Clean bad data automatically [duplicate]

This question already has answers here:
How to convert a factor to integer\numeric without loss of information?
(12 answers)
Closed 9 years ago.
I am building an App using shiny and openair to analyze wind data.
Right now the data needs to be “cleaned” before uploading by the user.
I am interested in doing this automatically.

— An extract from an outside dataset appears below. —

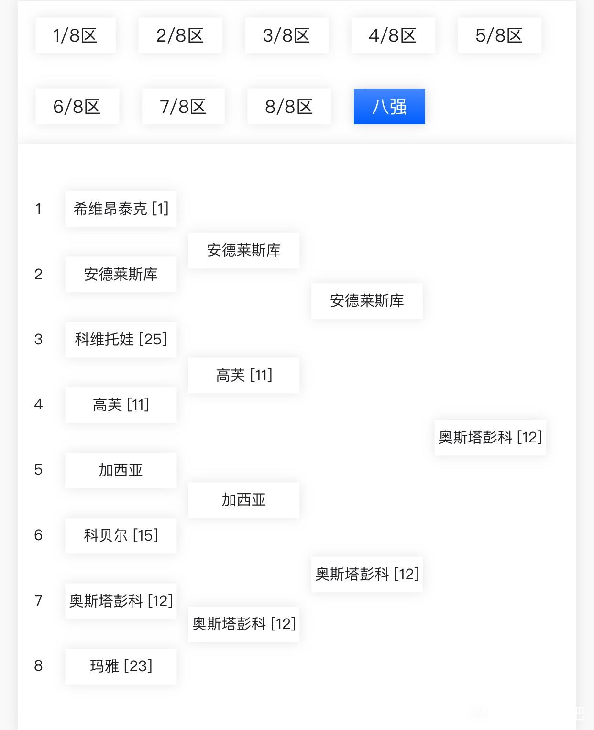Open the 8/8区 tab
Viewport: 594px width, 730px height.
pos(289,107)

Some of the data is empty, some of is not numeric, so it is not possible to build a wind rose.
I want to:
1. Estimate how much of the data is not numeric
2. Cut it out and leave only numeric data
here is an example of the data:
the "NO2.mg" is read as a factor and not int becuse it does not consist only numbers
OK
here is a reproducible example:
no2<-factor(c(5,4,"c1",54,"c5",seq(2:50)))
no2
[1] 5 4 c1 54 c5 1 2 3 4 5 6 7 8 9 10 11 12 13 14
[20] 15 16 17 18 19 20 21 22 23 24 25 26 27 28 29 30 31 32 33
[39] 34 35 36 37 38 39 40 41 42 43 44 45 46 47 48 49
52 Levels: 1 10 11 12 13 14 15 16 17 18 19 2 20 21 22 ... c5
> as.numeric(no2)
[1] 45 34 51 46 52 1 12 23 34 45 47 48 49 50 2 3 4 5 6
[20] 7 8 9 10 11 13 14 15 16 17 18 19 20 21 22 24 25 26 27
[39] 28 29 30 31 32 33 35 36 37 38 39 40 41 42 43 44
Worst R haiku ever:
Some of the data is empty,
some of is not numeric,
so it is not possible to build a wind rose.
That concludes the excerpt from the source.